The synchronized rise of spike- and RBD-specific IgG and IgA in serum and breastmilk, peaking seven days after each vaccine dose, indicates coordinated systemic and mucosal humoral responses in lactating women following BNT162b2 vaccination. Breastmilk IgG levels peaked by 2D14, whereas IgA showed a modest decline by that time, consistent with differential isotype kinetics and class-specific regulation. The similarity of vaccine-elicited breastmilk antibody titers to those induced by maternal TDaP suggests a potential for comparable passive protection in infants. Neutralization activity was present in all breastmilk samples, supporting functional relevance of the elicited antibodies. Although purified IgG showed higher per-mass inhibition than IgA in vitro, the higher physiological concentration and dimeric form of secretory IgA in milk, along with continuous daily intake by infants, suggests that IgA likely contributes substantially to mucosal neutralization in the neonatal gut and upper airways. These findings support the plausibility that maternal mRNA vaccination during lactation could confer passive protection to breastfed infants.

This study demonstrates that BNT162b2 vaccination in lactating women induces a rapid, robust, and synchronized antibody response in serum and breastmilk, comprising both IgG and IgA with demonstrable neutralization capacity. Breastmilk antibody levels after two doses were comparable to those elicited by TDaP vaccination, underscoring potential for passive neonatal protection. Future research should extend follow-up to define durability of milk antibodies, investigate functional breadth against variants, quantify dose–response for purified isotypes (e.g., full IC50 curves), and provide real-world evidence of reduced COVID-19 incidence in breastfed infants of vaccinated mothers.

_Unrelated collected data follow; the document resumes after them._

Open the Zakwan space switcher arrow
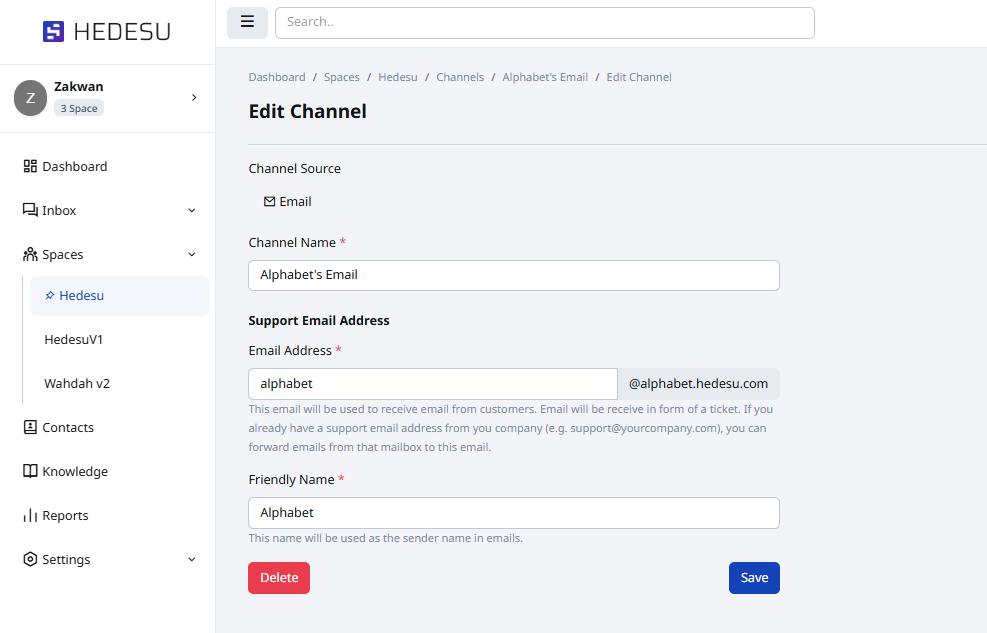Viewport: 987px width, 633px height. 194,97
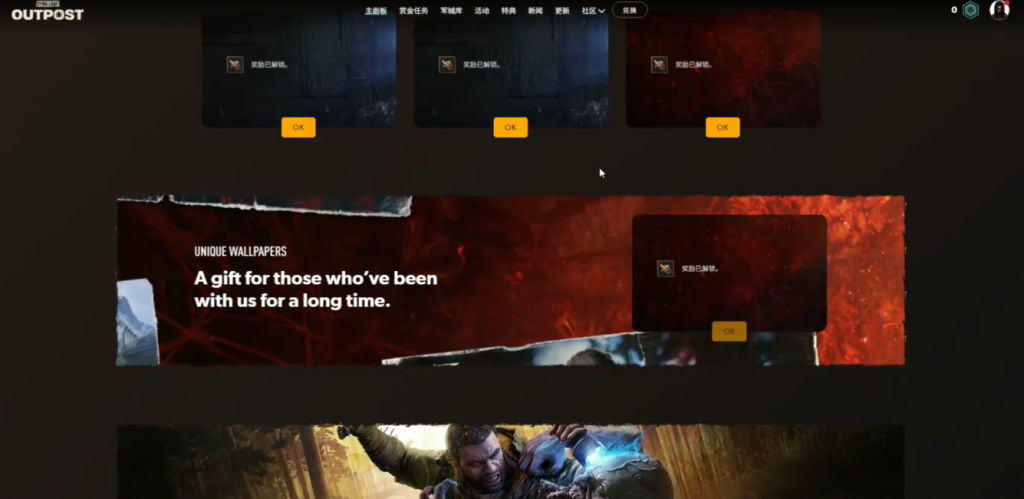This screenshot has height=499, width=1024.
Task: Click the hexagon points currency icon
Action: [969, 10]
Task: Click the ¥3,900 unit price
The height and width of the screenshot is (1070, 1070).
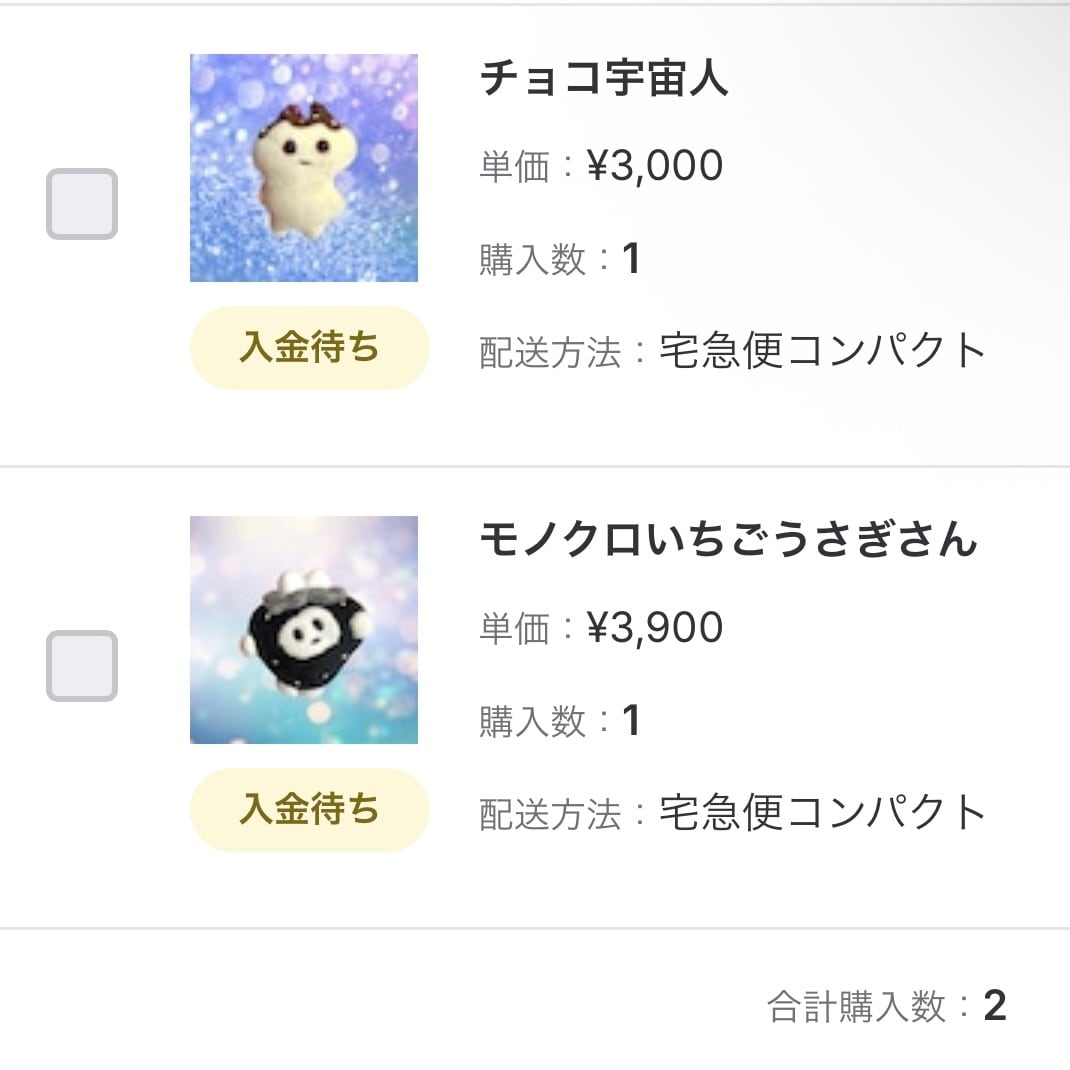Action: (x=654, y=629)
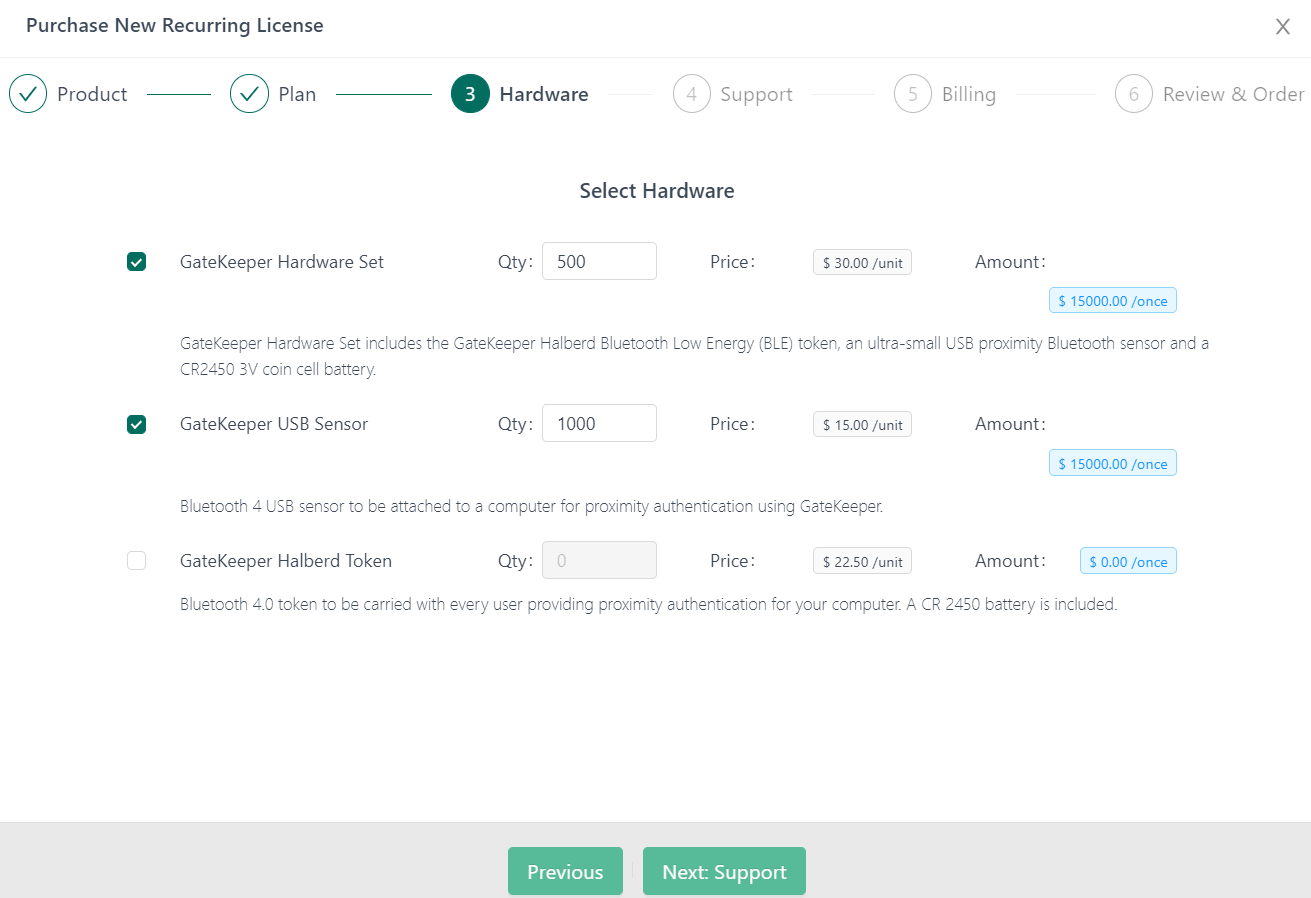The image size is (1311, 898).
Task: Uncheck the GateKeeper Hardware Set checkbox
Action: [x=136, y=261]
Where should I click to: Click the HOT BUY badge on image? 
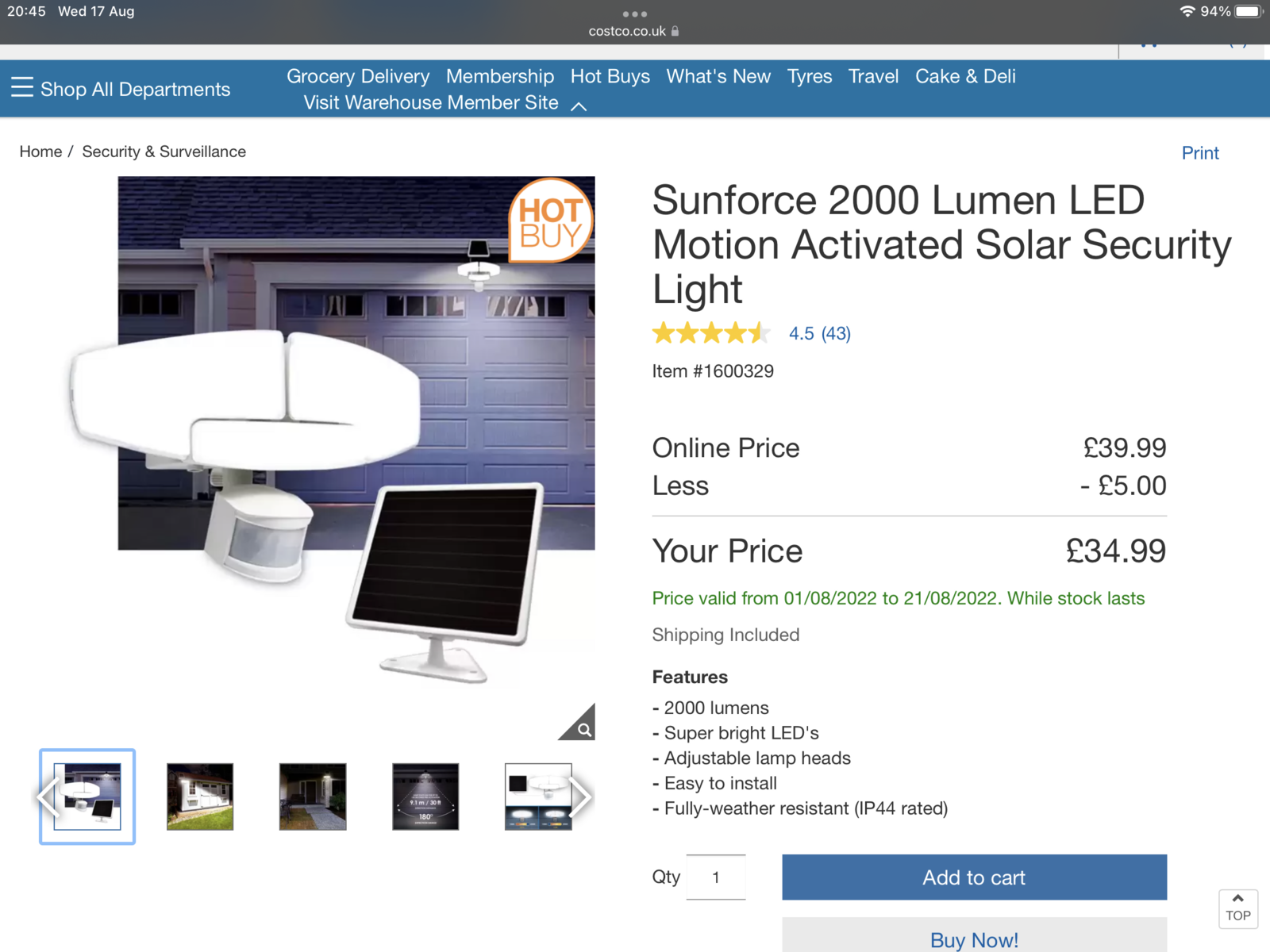coord(551,221)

- Neutralization assays for purified breastmilk IgG and IgA were performed at a single concentration (50 µg/ml) due to limited sample volumes, precluding IC50 determination and limiting inferences about comparative potency, particularly for IgA which did not exceed 50% inhibition at that mass concentration. - Small cohort size (n=10) and short follow-up (up to 14 days after the second dose) limit generalizability and assessment of durability. - Inter-individual variability in neutralization activity was observed, and the study did not evaluate clinical protection in infants.